**Task brief:**
Wherever a line of the records contains "will", copy that line.

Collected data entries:
□ □ □

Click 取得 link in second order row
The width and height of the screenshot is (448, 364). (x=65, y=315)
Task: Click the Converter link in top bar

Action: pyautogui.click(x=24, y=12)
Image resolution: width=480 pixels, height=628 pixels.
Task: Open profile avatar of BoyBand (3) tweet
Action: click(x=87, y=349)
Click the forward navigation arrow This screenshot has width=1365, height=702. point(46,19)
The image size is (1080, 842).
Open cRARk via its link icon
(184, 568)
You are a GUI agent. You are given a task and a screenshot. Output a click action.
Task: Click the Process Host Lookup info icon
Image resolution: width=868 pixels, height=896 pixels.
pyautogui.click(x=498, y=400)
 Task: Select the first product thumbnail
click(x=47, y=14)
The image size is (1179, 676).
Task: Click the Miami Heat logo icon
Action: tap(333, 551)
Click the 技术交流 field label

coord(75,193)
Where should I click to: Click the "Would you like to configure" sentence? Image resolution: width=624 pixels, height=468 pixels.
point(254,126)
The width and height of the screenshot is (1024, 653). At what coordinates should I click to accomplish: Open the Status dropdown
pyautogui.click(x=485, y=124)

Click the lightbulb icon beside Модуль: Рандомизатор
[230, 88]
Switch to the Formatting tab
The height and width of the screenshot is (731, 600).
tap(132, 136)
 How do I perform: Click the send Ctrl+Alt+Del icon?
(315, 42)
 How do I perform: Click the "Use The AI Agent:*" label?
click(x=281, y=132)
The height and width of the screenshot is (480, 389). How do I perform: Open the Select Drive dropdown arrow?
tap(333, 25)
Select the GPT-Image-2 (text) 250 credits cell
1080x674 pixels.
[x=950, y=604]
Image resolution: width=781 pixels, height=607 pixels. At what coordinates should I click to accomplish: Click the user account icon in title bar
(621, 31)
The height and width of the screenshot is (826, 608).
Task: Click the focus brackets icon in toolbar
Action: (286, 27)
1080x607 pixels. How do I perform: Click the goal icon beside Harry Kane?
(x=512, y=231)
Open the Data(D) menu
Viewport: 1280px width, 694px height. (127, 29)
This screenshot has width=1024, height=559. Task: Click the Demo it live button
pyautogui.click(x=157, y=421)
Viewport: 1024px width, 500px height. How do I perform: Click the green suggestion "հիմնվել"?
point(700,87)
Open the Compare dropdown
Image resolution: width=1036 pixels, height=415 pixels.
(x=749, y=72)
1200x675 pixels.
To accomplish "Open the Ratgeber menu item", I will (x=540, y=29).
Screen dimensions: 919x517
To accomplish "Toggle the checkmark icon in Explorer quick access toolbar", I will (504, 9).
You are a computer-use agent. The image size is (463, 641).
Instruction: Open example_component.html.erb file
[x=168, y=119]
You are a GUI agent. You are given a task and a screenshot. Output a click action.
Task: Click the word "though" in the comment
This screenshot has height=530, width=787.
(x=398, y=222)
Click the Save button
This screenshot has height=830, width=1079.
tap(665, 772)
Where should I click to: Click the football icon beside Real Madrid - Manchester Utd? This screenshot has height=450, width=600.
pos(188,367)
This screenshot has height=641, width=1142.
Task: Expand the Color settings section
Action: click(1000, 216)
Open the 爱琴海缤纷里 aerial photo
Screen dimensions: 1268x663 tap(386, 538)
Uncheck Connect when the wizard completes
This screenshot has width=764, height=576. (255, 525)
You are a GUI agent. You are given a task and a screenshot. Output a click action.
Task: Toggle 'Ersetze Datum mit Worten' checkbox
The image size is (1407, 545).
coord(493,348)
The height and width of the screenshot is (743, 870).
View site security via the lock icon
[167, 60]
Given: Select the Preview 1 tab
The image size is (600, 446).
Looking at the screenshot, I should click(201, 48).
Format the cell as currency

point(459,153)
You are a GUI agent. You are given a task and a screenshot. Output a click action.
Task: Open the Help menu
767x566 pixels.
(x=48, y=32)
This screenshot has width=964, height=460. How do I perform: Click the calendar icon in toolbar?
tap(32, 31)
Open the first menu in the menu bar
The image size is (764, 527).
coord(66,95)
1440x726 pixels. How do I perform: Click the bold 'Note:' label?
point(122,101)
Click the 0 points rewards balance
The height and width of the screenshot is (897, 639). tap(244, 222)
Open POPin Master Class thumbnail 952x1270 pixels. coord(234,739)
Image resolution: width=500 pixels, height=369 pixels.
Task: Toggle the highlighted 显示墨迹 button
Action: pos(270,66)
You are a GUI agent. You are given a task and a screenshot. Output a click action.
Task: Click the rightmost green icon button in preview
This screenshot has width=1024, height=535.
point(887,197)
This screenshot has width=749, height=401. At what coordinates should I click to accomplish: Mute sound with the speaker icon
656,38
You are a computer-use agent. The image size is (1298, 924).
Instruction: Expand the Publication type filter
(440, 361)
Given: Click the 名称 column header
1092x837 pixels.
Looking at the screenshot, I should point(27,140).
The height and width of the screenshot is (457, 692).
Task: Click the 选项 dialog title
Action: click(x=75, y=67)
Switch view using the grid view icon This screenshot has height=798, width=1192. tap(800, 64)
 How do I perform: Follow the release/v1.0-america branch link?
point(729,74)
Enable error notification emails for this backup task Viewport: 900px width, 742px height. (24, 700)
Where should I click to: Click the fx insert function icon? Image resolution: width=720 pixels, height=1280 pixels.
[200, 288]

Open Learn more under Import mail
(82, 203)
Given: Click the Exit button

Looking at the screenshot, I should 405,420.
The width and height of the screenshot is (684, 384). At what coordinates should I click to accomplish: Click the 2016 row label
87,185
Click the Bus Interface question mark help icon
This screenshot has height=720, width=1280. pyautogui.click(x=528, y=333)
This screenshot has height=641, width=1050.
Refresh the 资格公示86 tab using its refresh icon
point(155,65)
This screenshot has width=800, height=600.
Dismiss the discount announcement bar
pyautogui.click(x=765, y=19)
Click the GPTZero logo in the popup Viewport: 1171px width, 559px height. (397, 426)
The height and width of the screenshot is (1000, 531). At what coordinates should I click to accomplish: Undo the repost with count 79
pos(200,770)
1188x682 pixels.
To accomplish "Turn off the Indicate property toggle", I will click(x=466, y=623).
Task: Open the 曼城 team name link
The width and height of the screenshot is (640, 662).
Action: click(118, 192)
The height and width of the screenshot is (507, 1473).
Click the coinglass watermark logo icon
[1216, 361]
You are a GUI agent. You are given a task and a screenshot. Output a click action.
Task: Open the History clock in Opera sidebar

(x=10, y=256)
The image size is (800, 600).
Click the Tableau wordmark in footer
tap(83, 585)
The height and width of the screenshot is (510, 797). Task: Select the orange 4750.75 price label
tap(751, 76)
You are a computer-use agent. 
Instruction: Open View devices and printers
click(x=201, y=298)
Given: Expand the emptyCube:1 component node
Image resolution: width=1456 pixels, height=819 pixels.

□ □ □

**Response to this exercise:**
To accomplish "Open the Ratgeber menu item", I will (x=540, y=29).
To accomplish "Toggle the checkmark icon in Explorer quick access toolbar", I will (504, 9).
To accomplish "Turn off the Indicate property toggle", I will click(x=466, y=623).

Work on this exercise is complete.